Raymond Bachand a-t-il été injuste, lors du débat de samedi entre les aspirants au leadership du PLQ, en rappelant à Philippe Couillard ses accointances avec Arthur Porter, le ténébreux ex-directeur du Centre de santé de McGill dont les agissements font toujours l'objet d'une enquête policière?

On ne peut guère reprocher à l'ancien ministre ses contacts avec un homme qui avait réussi, par ailleurs, à embobiner un tas de gens parfaitement honorables, du premier ministre Harper aux membres d'un conseil d'administration où siégeaient des personnalités comme l'ancien ministre Claude Forget ou le sénateur David Angus, en passant par les sommités de la faculté de médecine de McGill.

Le premier ministre Harper a même nommé M. Porter au poste délicat de président du Comité de surveillance des activités de renseignements de sécurité (l'organisme civil qui encadre l'espionnage canadien!) même si lesdits services de renseignements auraient dû savoir que ce dernier était impliqué dans de sombres affaires en Sierra Leone, son pays natal.

M. Porter a fait nommer M. Couillard au CSARS, et les deux hommes ont conçu un projet d'affaires dans le domaine de la santé qui toutefois n'a jamais vu le jour.

Bref, on ne peut attaquer M. Couillard là-dessus sous peine de pratiquer la culpabilité par association.

Par contre, il y a dans le passé de M. Couillard des zones troubles, en tout cas des décisions pas totalement nettes.

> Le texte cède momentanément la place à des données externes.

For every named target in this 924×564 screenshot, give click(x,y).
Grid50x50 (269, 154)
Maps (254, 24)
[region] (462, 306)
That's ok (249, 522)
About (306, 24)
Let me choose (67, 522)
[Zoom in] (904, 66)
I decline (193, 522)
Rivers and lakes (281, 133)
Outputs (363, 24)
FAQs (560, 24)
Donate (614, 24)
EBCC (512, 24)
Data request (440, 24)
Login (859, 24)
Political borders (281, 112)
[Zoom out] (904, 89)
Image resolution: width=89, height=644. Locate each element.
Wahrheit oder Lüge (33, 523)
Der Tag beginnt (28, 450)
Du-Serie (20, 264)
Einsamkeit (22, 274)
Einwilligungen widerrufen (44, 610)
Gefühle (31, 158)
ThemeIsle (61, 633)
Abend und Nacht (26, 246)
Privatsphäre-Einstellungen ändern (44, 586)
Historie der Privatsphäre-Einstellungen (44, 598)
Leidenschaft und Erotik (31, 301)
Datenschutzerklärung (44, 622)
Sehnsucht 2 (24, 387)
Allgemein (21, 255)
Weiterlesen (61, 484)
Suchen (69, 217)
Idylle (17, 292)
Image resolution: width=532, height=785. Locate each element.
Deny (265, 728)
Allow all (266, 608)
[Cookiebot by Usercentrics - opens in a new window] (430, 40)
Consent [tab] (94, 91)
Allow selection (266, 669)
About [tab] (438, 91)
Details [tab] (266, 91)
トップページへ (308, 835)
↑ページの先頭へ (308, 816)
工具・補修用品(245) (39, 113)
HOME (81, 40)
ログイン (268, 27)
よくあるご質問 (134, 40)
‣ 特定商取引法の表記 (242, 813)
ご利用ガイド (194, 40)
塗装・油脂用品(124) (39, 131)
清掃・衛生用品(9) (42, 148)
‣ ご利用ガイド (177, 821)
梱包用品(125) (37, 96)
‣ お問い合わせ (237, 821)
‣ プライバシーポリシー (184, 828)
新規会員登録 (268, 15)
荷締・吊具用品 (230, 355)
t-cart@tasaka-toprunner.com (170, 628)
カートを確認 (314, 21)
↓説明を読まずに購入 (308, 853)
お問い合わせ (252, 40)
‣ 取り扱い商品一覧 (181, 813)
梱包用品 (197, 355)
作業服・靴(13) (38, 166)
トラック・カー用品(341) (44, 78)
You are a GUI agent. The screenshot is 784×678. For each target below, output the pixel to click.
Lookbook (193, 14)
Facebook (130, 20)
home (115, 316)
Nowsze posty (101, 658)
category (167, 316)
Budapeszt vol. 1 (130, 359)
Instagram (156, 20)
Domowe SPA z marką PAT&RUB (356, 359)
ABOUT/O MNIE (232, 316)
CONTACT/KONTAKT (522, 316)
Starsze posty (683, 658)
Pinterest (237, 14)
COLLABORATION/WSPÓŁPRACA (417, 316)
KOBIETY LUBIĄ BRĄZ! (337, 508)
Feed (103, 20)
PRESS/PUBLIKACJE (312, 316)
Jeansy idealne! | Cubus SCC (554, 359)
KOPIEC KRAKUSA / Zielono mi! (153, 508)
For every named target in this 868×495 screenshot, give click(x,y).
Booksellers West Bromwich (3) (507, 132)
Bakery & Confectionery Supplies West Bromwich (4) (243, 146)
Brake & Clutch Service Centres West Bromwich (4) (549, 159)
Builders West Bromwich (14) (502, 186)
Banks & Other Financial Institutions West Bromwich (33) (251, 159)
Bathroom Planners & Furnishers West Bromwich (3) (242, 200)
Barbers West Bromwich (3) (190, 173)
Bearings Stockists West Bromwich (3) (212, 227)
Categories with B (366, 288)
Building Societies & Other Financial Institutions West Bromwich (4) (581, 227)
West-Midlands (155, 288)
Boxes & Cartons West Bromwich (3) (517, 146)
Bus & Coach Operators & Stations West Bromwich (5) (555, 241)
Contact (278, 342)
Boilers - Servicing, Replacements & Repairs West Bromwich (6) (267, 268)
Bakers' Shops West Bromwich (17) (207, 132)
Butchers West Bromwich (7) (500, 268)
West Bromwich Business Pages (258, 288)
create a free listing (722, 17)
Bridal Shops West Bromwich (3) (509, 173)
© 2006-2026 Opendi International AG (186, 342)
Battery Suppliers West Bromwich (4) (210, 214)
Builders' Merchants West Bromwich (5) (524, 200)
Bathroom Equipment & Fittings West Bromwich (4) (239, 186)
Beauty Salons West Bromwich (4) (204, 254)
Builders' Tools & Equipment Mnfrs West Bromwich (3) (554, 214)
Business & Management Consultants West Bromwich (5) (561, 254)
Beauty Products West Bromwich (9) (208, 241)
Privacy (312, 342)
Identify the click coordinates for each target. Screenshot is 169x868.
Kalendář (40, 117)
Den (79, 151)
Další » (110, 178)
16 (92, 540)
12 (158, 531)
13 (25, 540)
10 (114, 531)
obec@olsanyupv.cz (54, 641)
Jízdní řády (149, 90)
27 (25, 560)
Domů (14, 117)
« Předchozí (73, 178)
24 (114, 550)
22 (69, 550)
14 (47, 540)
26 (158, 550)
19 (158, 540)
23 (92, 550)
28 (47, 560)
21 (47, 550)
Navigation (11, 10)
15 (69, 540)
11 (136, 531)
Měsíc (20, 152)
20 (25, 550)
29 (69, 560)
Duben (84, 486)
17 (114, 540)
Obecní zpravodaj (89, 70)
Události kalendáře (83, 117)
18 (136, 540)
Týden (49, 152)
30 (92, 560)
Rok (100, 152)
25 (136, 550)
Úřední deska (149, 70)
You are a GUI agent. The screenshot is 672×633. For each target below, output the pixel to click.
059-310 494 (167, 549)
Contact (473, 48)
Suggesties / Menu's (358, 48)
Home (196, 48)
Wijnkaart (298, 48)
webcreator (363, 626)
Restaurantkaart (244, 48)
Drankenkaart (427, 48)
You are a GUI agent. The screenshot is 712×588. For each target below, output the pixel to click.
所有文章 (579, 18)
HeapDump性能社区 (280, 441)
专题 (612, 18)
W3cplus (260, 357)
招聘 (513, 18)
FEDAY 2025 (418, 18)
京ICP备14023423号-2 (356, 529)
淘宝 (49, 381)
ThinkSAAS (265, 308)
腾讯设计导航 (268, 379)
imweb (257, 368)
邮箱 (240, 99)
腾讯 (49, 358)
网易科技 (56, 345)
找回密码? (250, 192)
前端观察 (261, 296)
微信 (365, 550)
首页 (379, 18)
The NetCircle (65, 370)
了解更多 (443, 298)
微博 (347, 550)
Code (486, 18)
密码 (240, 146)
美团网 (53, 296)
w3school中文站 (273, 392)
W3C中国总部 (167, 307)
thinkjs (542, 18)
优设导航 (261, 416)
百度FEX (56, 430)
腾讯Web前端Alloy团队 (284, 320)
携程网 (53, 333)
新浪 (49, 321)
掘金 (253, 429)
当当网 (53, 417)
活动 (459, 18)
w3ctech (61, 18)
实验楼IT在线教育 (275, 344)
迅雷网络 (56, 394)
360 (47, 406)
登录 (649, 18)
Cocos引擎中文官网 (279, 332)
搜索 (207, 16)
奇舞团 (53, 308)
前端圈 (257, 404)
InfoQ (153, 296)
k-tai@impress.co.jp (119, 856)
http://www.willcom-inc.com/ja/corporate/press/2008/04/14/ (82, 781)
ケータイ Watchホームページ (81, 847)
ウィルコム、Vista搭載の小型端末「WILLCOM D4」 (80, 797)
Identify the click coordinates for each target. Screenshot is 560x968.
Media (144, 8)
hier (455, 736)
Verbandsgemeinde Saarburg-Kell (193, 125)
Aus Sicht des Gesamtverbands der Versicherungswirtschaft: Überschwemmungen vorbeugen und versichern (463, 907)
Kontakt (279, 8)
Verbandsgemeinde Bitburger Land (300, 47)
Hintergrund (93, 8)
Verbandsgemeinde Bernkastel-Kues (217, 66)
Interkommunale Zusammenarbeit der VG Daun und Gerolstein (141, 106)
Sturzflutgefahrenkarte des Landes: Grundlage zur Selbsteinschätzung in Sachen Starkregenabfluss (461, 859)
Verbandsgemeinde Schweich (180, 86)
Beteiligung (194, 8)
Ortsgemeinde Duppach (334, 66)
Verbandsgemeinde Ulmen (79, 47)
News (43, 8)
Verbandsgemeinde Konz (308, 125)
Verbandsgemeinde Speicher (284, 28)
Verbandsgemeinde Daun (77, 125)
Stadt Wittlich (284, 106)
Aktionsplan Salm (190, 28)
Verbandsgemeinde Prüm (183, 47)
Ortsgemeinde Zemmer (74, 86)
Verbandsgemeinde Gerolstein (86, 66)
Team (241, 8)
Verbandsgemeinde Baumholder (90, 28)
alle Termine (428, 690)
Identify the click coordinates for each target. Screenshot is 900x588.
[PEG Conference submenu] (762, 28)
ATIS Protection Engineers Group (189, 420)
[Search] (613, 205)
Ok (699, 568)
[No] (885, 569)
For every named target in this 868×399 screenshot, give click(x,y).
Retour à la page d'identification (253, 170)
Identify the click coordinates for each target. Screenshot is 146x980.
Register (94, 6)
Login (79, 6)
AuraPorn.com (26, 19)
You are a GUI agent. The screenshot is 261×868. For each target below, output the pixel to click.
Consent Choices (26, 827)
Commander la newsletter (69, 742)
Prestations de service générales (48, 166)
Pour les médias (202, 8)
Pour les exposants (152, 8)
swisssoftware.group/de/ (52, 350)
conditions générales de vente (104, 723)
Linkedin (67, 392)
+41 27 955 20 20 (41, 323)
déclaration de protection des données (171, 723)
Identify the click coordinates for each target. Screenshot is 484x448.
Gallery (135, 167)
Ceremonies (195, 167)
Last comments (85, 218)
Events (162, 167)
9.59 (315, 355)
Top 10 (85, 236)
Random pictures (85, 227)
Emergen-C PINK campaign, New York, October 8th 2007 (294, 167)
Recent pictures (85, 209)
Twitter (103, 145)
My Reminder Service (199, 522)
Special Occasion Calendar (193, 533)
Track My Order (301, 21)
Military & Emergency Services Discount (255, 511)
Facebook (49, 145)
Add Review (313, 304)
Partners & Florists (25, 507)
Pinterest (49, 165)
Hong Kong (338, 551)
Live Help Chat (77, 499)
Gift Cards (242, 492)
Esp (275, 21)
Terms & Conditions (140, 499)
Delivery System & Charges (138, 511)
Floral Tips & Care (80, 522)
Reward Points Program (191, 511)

Ainsi du fait qu'il ait négocié son entrée dans un consortium de cliniques médicales privées alors qu'il était encore ministre de la Santé. Il en avait averti le Conseil exécutif, lequel n'y a pas vu d'accroc à l'éthique. C'est quand même un comportement problématique.

Ainsi du fait qu'il ait accepté un poste de conseiller auprès du ministre de la Santé de l'Arabie saoudite. On dira qu'il avait bien le droit d'aller gagner de l'argent où il voulait, d'autant plus qu'il avait déjà pratiqué dans ce pays comme neurochirurgien.

Un pareil choix dégage un malaise réel. Qu'aurait-on dit d'un médecin québécois devenant conseiller auprès des gouvernements de Franco, Mussolini ou Staline? Or, la dictature saoudienne n'a rien à envier à ces régimes-là en termes de cruauté et d'abus contre les droits de l'homme.

L'Arabie saoudite est l'un des pays du monde où les femmes sont les plus mal traitées. C'est le principal exportateur du wahhabisme, idéologie meurtrière à la base de l'islamisme radical. Les Juifs n'y ont pas davantage droit de cité que dans l'Allemagne «judenfrei» dont ont rêvé les Nazis.

M. Couillard est en bonne compagnie, faut-il dire. Le Canada maintient des relations diplomatiques avec l'Arabie saoudite et Brian Mulroney y a dirigé une mission commerciale en 2010, au retour de laquelle il a fait un vibrant plaidoyer pour le rapprochement entre les deux pays.

Le pétrole parle plus fort que la morale.

L'autre ombre au passé de Philippe Couillard est l'acharnement obsessionnel qu'il a démontré contre le projet de CHUM de l'Université de Montréal. Ses motivations n'ont jamais été claires.

Voulait-il torpiller l'Université de Montréal, dont la faculté de médecine lui avait refusé un poste à Saint-Luc au retour de son séjour de quatre ans en Arabie saoudite? Engager une épreuve de force avec le premier ministre Charest? S'agissait-il d'une opposition de principe aux méga-hôpitaux? D'une lutte de pouvoir avec l'UdeM pour la direction du projet? D'une sourde hostilité envers Montréal, où d'ailleurs il n'habite plus, ayant déplacé sa résidence principale à Saint-Félicien? Mystère.

L'homme est brillant, cultivé, intellectuellement doué. Il est aussi un être complexe et secret dont la part de mystère est plus grande que chez la plupart des politiciens traditionnels.